HELPING bring about change to one’s life is a fundamental premise upon which an Alderley Edge author has published his first work of fiction

The painstakingly written Malcolm McClean novel, The Art of Being One, which took two and a half years to complete, is based on a soccer player facing up to his fears and anxieties and creating personal goals.

There are several influences at work in the book, of which some are local to Alderley Edge and Wilmslow, while others involve the glitzy world of professional football.

Malcolm was influenced to produce the novel after speaking with former Tottenham Hospur goalkeeper Brad Friedel and former Liverpool and Manchester City midfield defender Dietmar Hamann.

The pair has figured in books previously written by Malcolm, the latter of which, featured in The Sunday Times bestseller list.

The new novel picks up on the rarified world in which many professional players inhabit during their career, which Malcolm then uses as inspiration for his central character Jonathan in the novel.

He said: “When you get to look closely at what appears to be quite a glamorous lifestyle, you realise that these people live in a kind of bubble, protected from the real world.

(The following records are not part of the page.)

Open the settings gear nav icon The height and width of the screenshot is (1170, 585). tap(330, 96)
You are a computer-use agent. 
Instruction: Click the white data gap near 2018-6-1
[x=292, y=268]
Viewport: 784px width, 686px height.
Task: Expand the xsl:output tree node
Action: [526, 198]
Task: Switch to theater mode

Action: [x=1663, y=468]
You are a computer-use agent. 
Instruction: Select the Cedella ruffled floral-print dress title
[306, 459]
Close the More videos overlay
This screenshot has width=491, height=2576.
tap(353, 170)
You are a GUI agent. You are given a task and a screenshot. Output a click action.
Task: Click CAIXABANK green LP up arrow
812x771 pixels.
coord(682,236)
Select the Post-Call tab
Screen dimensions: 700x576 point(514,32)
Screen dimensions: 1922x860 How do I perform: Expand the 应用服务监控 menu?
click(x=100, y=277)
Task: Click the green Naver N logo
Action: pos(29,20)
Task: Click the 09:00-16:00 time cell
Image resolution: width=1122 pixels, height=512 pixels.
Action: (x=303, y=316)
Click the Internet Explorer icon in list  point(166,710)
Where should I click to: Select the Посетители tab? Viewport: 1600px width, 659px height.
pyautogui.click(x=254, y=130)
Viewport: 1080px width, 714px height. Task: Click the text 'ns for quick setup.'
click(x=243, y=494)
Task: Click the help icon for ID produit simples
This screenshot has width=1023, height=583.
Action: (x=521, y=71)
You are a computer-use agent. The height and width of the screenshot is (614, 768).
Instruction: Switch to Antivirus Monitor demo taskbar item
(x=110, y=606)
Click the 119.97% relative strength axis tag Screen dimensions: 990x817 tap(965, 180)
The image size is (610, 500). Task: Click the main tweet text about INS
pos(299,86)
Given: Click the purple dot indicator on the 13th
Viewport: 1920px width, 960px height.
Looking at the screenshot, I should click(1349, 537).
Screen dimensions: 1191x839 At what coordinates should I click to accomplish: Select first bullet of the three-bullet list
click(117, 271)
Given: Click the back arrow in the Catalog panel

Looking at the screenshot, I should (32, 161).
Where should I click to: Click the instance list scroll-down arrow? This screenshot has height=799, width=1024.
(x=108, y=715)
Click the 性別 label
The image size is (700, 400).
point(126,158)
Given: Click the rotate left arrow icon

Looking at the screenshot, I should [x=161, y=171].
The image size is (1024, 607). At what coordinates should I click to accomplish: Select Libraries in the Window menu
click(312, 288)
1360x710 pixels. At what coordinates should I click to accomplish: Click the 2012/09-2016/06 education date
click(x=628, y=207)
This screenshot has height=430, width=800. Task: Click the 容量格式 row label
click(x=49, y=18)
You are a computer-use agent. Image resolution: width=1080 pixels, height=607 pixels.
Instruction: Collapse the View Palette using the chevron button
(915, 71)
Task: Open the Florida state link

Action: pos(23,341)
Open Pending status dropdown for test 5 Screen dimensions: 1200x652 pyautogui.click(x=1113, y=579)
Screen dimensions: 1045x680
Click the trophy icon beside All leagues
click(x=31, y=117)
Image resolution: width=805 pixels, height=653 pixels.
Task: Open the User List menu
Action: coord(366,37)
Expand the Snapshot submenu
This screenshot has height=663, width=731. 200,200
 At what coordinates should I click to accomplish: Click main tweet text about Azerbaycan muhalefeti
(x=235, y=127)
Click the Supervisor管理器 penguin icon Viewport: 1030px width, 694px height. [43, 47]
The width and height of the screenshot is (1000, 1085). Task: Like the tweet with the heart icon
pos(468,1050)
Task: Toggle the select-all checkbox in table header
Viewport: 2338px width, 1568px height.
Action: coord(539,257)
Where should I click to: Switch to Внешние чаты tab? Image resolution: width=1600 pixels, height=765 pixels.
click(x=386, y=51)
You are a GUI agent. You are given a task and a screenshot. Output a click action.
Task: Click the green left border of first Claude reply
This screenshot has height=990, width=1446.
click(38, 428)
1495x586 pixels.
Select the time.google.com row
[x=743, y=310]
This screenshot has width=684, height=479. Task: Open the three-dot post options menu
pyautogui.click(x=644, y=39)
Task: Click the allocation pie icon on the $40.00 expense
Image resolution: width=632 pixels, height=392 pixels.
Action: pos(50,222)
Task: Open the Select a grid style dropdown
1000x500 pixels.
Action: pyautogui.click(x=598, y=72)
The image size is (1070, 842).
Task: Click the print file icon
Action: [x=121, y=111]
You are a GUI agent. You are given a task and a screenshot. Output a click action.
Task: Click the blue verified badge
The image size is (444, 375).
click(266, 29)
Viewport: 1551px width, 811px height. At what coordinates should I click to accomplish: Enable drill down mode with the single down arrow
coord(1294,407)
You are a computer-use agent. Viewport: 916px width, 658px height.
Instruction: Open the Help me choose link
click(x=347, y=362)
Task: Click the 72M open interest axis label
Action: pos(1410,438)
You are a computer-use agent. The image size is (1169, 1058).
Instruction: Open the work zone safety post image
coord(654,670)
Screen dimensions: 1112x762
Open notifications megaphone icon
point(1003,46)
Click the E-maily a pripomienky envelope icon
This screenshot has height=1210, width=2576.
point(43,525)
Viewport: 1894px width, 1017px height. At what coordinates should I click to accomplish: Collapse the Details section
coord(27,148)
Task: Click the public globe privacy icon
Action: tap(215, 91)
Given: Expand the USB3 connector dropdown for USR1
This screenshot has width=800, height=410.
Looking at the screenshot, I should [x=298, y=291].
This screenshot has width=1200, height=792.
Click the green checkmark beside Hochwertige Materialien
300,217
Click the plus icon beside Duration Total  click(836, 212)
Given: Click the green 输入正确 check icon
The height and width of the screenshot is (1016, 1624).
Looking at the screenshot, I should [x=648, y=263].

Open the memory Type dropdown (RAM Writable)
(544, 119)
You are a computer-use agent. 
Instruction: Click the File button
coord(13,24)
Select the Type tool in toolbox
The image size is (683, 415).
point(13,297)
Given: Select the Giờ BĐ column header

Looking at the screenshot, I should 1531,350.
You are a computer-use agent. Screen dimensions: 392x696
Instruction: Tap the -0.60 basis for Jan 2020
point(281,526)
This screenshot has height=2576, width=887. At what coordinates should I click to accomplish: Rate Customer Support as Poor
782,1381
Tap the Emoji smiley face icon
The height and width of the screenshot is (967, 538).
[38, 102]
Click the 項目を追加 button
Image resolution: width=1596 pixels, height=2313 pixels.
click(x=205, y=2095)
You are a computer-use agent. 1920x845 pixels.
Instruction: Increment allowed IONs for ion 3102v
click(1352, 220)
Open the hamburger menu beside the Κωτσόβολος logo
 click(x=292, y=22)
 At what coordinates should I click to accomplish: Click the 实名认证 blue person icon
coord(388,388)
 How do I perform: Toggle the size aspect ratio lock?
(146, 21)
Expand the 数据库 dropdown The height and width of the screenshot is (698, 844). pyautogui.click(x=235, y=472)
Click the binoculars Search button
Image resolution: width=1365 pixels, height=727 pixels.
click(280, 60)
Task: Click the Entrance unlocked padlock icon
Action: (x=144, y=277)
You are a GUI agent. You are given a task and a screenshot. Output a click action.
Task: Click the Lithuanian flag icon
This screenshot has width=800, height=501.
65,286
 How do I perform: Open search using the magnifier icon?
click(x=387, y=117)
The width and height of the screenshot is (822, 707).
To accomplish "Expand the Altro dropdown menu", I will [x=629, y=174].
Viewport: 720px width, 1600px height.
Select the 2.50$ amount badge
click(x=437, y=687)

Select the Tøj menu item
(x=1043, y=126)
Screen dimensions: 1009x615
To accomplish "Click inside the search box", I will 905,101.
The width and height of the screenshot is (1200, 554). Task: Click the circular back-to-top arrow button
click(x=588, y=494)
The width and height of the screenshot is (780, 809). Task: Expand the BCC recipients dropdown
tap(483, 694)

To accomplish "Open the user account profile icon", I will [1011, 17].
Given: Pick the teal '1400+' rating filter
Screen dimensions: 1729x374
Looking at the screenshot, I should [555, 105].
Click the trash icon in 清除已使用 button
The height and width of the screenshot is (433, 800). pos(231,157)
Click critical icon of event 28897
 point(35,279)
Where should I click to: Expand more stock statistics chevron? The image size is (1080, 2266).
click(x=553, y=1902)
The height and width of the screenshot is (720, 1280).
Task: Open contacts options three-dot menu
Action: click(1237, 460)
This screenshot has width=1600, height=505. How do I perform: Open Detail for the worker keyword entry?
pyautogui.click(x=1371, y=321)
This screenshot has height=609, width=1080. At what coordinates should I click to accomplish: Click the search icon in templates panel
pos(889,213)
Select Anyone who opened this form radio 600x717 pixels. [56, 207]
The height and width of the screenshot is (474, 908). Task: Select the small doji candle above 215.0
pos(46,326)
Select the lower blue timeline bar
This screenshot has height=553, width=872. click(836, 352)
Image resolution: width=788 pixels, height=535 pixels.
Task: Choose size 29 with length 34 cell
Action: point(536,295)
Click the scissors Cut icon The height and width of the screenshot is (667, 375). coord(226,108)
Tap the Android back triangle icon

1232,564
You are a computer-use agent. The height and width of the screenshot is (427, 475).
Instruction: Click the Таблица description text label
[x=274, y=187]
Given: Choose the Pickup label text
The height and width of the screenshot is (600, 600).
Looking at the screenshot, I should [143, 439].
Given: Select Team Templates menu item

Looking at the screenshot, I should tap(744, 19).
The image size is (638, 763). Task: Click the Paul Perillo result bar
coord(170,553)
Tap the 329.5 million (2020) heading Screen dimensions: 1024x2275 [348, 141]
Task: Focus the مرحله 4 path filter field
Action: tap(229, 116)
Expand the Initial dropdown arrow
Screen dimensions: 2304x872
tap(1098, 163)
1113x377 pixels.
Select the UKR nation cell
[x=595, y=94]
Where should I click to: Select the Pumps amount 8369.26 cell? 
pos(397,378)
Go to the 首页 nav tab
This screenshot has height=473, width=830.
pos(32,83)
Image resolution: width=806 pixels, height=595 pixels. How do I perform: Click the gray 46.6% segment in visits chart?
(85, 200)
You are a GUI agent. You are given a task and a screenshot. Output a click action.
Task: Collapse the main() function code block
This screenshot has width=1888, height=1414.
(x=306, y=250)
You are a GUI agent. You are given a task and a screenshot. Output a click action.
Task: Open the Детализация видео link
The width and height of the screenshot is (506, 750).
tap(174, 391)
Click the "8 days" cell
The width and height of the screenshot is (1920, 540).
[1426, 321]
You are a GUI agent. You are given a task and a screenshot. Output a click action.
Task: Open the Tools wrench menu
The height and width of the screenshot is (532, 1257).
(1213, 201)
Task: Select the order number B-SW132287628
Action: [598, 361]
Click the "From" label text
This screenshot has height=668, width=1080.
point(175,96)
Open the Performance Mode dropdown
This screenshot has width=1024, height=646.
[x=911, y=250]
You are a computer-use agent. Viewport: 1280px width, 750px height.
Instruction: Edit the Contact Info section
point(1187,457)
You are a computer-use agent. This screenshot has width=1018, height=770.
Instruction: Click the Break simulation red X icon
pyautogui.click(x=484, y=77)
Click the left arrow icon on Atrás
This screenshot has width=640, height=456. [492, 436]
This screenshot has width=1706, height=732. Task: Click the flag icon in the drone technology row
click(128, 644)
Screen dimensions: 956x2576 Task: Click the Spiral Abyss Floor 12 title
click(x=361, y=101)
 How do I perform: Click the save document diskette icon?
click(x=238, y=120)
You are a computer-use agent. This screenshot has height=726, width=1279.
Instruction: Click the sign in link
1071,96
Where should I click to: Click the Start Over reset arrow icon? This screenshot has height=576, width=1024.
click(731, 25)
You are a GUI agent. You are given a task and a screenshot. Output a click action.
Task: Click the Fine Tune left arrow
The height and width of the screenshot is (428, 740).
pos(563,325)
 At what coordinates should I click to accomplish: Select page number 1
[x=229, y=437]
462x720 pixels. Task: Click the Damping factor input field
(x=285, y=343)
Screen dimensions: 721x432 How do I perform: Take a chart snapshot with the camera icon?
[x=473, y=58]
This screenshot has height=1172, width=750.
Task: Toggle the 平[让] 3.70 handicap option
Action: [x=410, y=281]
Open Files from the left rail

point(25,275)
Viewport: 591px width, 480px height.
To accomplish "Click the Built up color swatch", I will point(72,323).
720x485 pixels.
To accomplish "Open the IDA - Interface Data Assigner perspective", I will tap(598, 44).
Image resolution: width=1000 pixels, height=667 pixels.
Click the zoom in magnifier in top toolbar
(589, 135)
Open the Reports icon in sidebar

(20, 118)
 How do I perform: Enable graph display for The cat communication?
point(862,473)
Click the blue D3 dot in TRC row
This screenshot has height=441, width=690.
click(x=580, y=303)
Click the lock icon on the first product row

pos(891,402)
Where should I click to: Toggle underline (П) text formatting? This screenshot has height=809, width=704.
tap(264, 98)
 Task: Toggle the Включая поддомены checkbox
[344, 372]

“I started to imagine what would happen if one of them ‘burst the bubble’ and went to live in a world where normal people do normal things.”

Malcolm was also inspired to write the novel after the tragic circumstances of German international goalkeeper Robert Enke who in 2009 died after walking into the path of an intercity train in Germany.

“This guy was famous but there was something going on in his life and in his head and nobody even noticed. That lonely life of a goalkeeper and nobody knows.”

And while the novel is fundamentally about helping people of whatever background change their lives, it also touches on issues such as men in particular being unwilling to talk about issues bothering them include homosexuality.

Malcolm, who a few years ago set up a mental health organisation It’s A Goal Foundation, to help men with low self esteem and depression, said 7,000 men a year in Britain are killing themselves because of being unable to talk about what’s troubling them.

The charity, of which he is no longer a part, still uses football stadia including Manchester United's Old Trafford ground, as a setting and uses football metaphors to cut through medical spiel and get men to talk about their own personal concerns.

Malcolm adds: “The novel is a story is of a goalkeeper Jonathan Christie, who inexplicably walks off the pitch during a game, and out into the streets of East London. He jumps on the Tube on a journey in search of happiness, a journey which changes his own life, and in time a journey which changes all of our lives.

“When Jonathan makes it back to Alderley Edge, he holes up in a place called The Hermit, high up on the wooded sandstone escarpment that forms The Edge.”

It is there that a small entourage assembles around him, all keen to make sense of their lives who are prompted by hippy musician Marielle

“The philosophy of Marielle’s mentor Halmund Bjorgum is: ‘You have to get lost in order to find yourself’.”

The paperback is available from bookshops and online retailers priced £7.99.